#### Task brief:
Output each record in full, exactly as it stands.

#### Available records:
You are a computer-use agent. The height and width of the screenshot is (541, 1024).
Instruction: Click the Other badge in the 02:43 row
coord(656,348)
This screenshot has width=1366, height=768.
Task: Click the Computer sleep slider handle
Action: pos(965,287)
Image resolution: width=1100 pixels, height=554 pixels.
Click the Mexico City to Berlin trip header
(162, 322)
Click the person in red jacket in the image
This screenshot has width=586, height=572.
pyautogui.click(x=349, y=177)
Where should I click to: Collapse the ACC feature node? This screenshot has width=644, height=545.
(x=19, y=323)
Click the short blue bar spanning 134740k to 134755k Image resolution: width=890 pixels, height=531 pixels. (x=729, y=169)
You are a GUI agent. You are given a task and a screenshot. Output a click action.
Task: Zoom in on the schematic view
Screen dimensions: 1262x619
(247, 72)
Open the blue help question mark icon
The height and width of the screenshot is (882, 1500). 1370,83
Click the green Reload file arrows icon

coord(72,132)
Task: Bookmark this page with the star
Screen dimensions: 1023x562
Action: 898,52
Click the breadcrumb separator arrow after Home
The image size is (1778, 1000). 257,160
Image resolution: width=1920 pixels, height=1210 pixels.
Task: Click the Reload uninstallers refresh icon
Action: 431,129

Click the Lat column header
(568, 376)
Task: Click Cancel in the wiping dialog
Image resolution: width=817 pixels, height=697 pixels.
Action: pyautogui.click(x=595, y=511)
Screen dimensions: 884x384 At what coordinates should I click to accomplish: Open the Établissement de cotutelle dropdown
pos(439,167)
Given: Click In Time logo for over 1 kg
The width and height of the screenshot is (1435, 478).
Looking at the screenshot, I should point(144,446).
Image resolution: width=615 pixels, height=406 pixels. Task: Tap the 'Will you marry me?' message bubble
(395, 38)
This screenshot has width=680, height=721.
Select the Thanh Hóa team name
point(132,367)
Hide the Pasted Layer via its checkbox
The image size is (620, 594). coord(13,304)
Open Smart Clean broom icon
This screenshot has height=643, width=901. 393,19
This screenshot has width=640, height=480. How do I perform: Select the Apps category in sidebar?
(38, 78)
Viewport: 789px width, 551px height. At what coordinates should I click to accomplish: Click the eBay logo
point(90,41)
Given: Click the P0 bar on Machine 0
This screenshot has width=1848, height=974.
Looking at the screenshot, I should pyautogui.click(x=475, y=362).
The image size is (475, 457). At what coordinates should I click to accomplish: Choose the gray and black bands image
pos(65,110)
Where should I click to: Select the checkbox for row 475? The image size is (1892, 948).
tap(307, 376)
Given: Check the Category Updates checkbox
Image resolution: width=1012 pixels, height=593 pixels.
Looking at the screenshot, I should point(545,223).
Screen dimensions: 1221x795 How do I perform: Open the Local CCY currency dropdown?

#### Solution for this problem:
You are a computer-use agent. The height and width of the screenshot is (541, 1024).
Instruction: Click the Other badge in the 02:43 row
coord(656,348)
This screenshot has width=1366, height=768.
Task: Click the Computer sleep slider handle
Action: pos(965,287)
Image resolution: width=1100 pixels, height=554 pixels.
Click the Mexico City to Berlin trip header
(162, 322)
Click the person in red jacket in the image
This screenshot has width=586, height=572.
pyautogui.click(x=349, y=177)
Where should I click to: Collapse the ACC feature node? This screenshot has width=644, height=545.
(x=19, y=323)
Click the short blue bar spanning 134740k to 134755k Image resolution: width=890 pixels, height=531 pixels. (x=729, y=169)
You are a GUI agent. You are given a task and a screenshot. Output a click action.
Task: Zoom in on the schematic view
Screen dimensions: 1262x619
(247, 72)
Open the blue help question mark icon
The height and width of the screenshot is (882, 1500). 1370,83
Click the green Reload file arrows icon

coord(72,132)
Task: Bookmark this page with the star
Screen dimensions: 1023x562
Action: 898,52
Click the breadcrumb separator arrow after Home
The image size is (1778, 1000). 257,160
Image resolution: width=1920 pixels, height=1210 pixels.
Task: Click the Reload uninstallers refresh icon
Action: 431,129

Click the Lat column header
(568, 376)
Task: Click Cancel in the wiping dialog
Image resolution: width=817 pixels, height=697 pixels.
Action: pyautogui.click(x=595, y=511)
Screen dimensions: 884x384 At what coordinates should I click to accomplish: Open the Établissement de cotutelle dropdown
pos(439,167)
Given: Click In Time logo for over 1 kg
The width and height of the screenshot is (1435, 478).
Looking at the screenshot, I should point(144,446).
Image resolution: width=615 pixels, height=406 pixels. Task: Tap the 'Will you marry me?' message bubble
(395, 38)
This screenshot has width=680, height=721.
Select the Thanh Hóa team name
point(132,367)
Hide the Pasted Layer via its checkbox
The image size is (620, 594). coord(13,304)
Open Smart Clean broom icon
This screenshot has height=643, width=901. 393,19
This screenshot has width=640, height=480. How do I perform: Select the Apps category in sidebar?
(38, 78)
Viewport: 789px width, 551px height. At what coordinates should I click to accomplish: Click the eBay logo
point(90,41)
Given: Click the P0 bar on Machine 0
This screenshot has width=1848, height=974.
Looking at the screenshot, I should pyautogui.click(x=475, y=362).
The image size is (475, 457). At what coordinates should I click to accomplish: Choose the gray and black bands image
pos(65,110)
Where should I click to: Select the checkbox for row 475? The image size is (1892, 948).
tap(307, 376)
Given: Check the Category Updates checkbox
Image resolution: width=1012 pixels, height=593 pixels.
Looking at the screenshot, I should point(545,223).
Screen dimensions: 1221x795 How do I perform: Open the Local CCY currency dropdown?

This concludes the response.